Si l’on en croit un témoignage de Makura no sôshi (Notes de chevet), œuvre attribuée à une dame de la cour nommée Sei Shônagon, les chats occupaient une place privilégiée parmi les animaux domestiques du palais impérial autour du xie siècle. Il s’agit d’une anecdote insérée dans le chapitre intitulé « Choses particulières » et dont voici le résumé :

L’Empereur Ichijô (980-1017) avait pour animal domestique une chatte à laquelle il accorda le 5e rang (littéralement « la coiffure de noblesse »). Elle se nommait Myôbu no Otodo. Un jour qu’elle était sortie du palais et se tenait sur la véranda, la femme chargée de s’occuper d’elle lui demanda de rentrer. Mais l’animal n’obéit pas. Pour lui faire peur, la dame appela donc un chien qui s’appelait Okinamaro et lui ordonna de la mordre. Le chien obéit et s’élança vers la chatte. Effrayée, celle-ci se réfugia derrière le store, dans la salle à manger de l’empereur. Sa Majesté la prit dans ses bras pour la consoler, puis ordonna qu’Okinamaro fût chassé hors du palais et battu à mort par deux chambellans. Mais alors qu’on le croyait mort, il revint au palais. Son triste état et sa gueule déformée par les coups inspiraient la pitié et lui valurent finalement la clémence de l’empereur. L’ordre de bannissement fut donc annulé et Okinamaro retrouva bientôt son bonheur passé. (Sei Shônagon, 1966, p. 32-34)

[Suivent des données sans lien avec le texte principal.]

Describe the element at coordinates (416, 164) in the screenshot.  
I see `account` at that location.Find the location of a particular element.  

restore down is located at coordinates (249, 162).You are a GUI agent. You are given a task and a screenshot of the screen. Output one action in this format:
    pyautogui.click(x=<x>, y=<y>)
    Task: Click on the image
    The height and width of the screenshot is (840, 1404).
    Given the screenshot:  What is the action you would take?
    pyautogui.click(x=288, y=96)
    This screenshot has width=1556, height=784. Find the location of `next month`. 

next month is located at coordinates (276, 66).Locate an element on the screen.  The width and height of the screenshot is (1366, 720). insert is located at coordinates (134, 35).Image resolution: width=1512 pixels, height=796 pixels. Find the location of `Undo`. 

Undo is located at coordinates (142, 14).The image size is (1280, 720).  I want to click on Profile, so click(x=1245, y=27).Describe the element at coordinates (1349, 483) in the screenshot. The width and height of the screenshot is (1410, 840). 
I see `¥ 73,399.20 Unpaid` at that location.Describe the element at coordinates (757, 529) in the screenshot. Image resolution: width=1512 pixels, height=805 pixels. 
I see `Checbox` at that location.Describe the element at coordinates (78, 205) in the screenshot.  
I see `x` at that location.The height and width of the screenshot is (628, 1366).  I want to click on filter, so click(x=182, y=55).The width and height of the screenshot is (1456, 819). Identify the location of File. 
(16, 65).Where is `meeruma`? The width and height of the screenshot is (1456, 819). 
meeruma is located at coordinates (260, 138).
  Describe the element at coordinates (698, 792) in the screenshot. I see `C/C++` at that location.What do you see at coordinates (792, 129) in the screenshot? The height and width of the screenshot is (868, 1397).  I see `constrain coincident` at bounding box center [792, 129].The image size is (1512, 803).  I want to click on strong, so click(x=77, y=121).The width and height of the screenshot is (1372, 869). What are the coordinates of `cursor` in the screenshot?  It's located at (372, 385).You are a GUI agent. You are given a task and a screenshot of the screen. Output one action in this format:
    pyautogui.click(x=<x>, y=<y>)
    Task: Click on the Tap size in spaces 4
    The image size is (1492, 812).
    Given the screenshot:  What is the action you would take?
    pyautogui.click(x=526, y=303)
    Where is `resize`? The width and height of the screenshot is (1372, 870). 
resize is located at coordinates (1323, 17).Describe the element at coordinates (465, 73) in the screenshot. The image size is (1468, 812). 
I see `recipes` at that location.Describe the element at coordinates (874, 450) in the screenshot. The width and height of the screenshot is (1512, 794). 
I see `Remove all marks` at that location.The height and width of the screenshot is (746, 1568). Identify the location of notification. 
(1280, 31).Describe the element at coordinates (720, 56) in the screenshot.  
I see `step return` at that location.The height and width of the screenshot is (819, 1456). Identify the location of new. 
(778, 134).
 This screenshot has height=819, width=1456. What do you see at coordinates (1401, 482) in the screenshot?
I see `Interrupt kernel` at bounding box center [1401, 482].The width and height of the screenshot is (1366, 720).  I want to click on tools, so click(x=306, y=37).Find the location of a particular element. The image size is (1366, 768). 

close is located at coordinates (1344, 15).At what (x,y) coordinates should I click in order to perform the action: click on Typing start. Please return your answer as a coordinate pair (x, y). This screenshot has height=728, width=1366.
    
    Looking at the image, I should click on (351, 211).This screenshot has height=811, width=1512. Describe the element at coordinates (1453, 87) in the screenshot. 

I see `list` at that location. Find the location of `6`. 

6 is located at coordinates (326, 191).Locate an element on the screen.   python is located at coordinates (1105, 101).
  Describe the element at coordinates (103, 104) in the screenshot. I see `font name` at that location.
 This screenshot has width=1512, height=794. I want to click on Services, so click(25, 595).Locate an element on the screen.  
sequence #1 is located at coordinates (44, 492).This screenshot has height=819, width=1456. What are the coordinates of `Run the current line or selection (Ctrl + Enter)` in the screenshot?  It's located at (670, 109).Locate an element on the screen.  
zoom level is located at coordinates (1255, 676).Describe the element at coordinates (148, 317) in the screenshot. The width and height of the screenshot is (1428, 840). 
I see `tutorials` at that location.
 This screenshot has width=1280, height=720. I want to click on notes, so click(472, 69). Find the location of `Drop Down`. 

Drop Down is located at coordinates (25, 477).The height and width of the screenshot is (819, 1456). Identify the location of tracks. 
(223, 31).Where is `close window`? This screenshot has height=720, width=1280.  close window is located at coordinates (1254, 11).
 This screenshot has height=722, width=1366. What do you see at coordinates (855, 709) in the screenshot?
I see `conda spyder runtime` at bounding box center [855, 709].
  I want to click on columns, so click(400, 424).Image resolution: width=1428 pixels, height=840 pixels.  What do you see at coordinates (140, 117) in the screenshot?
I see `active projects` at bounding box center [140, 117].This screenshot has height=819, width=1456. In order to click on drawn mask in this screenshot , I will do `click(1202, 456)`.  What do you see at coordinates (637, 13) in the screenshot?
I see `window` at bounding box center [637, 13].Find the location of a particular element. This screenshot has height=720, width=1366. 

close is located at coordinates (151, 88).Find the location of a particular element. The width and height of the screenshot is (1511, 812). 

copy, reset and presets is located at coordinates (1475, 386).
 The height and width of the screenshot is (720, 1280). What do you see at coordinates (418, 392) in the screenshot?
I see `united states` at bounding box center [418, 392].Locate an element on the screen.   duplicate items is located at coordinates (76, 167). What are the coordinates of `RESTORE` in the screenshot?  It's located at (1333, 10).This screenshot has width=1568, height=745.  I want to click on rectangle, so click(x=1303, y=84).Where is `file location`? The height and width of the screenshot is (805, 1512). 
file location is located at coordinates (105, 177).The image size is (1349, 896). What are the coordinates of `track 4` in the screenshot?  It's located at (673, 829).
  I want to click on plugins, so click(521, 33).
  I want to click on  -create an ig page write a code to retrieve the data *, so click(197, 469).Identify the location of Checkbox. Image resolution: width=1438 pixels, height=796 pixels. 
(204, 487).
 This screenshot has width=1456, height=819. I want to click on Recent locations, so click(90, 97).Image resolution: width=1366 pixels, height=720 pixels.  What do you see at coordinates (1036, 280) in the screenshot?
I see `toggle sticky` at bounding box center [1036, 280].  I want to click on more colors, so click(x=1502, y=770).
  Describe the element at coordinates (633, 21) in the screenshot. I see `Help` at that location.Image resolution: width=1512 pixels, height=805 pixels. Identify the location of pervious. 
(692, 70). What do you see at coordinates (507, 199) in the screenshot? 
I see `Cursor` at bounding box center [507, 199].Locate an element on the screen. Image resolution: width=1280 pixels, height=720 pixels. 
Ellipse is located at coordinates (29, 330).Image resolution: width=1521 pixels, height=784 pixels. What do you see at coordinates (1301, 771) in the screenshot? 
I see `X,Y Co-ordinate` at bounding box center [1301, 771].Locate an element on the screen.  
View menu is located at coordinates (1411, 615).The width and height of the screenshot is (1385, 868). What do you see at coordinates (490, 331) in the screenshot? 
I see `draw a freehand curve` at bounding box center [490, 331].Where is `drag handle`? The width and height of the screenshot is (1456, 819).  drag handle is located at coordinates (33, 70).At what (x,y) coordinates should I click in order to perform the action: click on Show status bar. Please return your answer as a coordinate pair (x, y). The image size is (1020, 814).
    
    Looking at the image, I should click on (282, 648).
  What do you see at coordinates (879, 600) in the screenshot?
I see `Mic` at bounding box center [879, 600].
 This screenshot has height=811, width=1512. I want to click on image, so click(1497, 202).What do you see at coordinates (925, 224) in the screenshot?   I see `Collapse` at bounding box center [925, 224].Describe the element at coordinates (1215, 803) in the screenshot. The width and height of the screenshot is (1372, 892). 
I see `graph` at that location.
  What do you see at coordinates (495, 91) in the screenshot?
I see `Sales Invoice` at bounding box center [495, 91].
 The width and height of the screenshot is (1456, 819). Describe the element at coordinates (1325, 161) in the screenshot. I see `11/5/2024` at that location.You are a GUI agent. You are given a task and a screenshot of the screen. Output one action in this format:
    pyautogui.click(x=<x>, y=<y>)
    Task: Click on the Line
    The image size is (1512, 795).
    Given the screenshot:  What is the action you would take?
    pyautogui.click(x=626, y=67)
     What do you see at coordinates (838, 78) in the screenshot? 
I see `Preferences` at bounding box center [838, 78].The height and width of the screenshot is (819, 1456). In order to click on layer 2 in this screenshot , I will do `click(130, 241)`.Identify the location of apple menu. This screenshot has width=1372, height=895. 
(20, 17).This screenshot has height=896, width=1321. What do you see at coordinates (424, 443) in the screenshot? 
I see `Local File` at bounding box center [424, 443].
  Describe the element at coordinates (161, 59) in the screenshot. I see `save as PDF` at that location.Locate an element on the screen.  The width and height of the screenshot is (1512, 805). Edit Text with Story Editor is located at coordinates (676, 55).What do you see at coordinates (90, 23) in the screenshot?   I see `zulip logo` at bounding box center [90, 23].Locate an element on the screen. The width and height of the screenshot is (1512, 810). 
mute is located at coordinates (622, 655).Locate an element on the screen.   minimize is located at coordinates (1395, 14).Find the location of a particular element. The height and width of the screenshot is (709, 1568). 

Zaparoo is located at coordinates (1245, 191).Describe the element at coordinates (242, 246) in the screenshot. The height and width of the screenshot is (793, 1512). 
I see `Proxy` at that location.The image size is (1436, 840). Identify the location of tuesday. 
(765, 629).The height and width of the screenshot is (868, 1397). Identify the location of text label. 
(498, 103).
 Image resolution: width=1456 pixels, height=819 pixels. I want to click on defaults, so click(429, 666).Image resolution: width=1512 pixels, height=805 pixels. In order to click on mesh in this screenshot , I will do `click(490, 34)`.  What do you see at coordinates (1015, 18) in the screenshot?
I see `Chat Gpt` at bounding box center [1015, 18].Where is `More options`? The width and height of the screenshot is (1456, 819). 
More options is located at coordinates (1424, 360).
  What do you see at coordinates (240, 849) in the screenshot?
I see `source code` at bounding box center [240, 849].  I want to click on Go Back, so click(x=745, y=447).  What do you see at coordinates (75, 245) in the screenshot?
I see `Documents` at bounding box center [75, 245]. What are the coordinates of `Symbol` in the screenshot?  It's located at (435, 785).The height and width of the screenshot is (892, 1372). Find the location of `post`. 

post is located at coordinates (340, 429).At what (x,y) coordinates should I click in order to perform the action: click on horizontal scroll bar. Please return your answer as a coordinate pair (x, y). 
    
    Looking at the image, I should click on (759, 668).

Certes, cette anecdote décrit de manière humoristique la rivalité de deux animaux et le statut particulier dont bénéficiait la chatte dans le palais impérial. Mais elle met également en avant sa nature indépendante et capricieuse en l’opposant à la fidélité du chien qui obéit aux ordres de son maître.

Intéressons-nous à présent au Genji Monogatari (Le Dit du Genji), œuvre majeure dans la littérature japonaise du xie siècle attribuée à Murasaki Shikibu, car on y trouve également un épisode fort significatif où, comme le note Gilbert Durand (1992, p. 100), « la félinité du chat est reliée à la grâce de la femme ». Il s’agit de l’épisode dans lequel Kashiwagi, le capitaine des gardes des portes, tombe amoureux de la femme du Genji, qu’il n’a pas encore rencontrée mais dont il a entendu parler. Voici donc ce qui se passa alors que Kashiwagi participait à un jeu de balle dans la résidence de la Sixième Avenue (Rokujô-in) : un tout petit chat, poursuivi par un congénère à peine plus grand, cherche à sortir par les stores. Retenu par une longue laisse, il la tire pour s’enfuir et soulève ainsi un store qui permet à Kashiwagi d’apercevoir la belle Onna-Sannomiya, la femme du Genji. Elle retourne à l’intérieur, mais le cœur de Kashiwagi est en feu. Pour calmer sa détresse, il appelle le chat et le prend dans ses bras, mais le parfum suave qui se dégage de l’animal ainsi que son miaulement gracieux lui inspirent par analogie de tendres pensées pour Onna-Sannomiya (Shikibu, 1988, p. 68-69).

Il nous semble que ces deux témoignages littéraires montrent de façon évidente l’intérêt porté aux chats par les dames de cour de l’époque de Heian. Or, cet animal fera plus tard, surtout à partir du xiiie siècle (l’époque de Kamakura)3, l’objet d’une forme de « diabolisation ». En matière de symbolisme, il s’agit d’un point commun entre la culture japonaise et les cultures occidentales, puisqu’en Europe, le chat, notamment le chat noir, fut diabolisé au Moyen Âge4 et ne retrouvera une certaine noblesse qu’au xviiie siècle.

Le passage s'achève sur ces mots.